Today is a feast commemorating another martyr and the conflict between Church and State. The Eastern Church is now venerating the Holy Innocents, but in the West it is the 843rd anniversary of the death of Thomas Becket.

For the few who don’t know, Becket was Archbishop of Canterbury from 1162 until his death on 29 December 1170. He had been appointed by King Henry II upon the death of Theobald of Bec. Though Thomas had been a protege of Theobald, who recommended his appointment as Chancellor, Henry thought that Thomas would be compliant to his wishes in exerting control over the Church. In particular Henry wanted the clergy to face trial from crimes in his courts instead of ecclesiastical court and most importantly, he wanted to tax the Church to support his wars.

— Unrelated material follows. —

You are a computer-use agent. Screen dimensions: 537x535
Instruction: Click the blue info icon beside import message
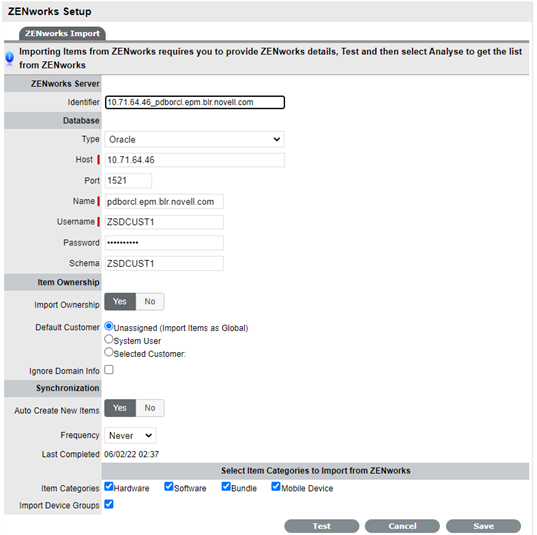[x=10, y=58]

It may seem strange to us to have the clergy tried in separate courts, but chief advantage was that ecclesiastical courts could not impose the death penalty. Since capital punishment could be imposed for any number of offenses, this was no small thing.

Of course the taxation issue is one that is relevant today. Thomas would not have been happy with 501(c)(3) status. Tax exemption is still an acknowledgment that the State could tax if it chose to do so. Thomas’ position was that the Church was tax immune. Since it did not derive it’s existence or authority from the Crown, it was not subject to the powers of the Crown.

I have much more sympathy for Thomas than I do for various tax protesters in the US today. There is no biblical precedent for individual tax protest – even on the various bizarre “Constitutional” grounds I have heard over the years. There is much more biblical precedent directly on point against it.  But it was never conceived in the eras that Scripture was written that the civil government would tax the Church as an entity.

To suggest that just because the Church has corporate income or owns property, it should be taxed is to presume that all property is ultimately derived from the State.  The presence of the Church is rather a testimony that all authority from God does not reside in the State, whether a monarchy or a republic.

Thomas Becket’s episcopacy and death stand as a testament through the ages of this struggle of sovereignty. While there is no place for an ecclesiocracy, Thomas reminds us that all authority is not vested in the State.  The Kingdom of God is not just something for the after-life, or the life after life after death.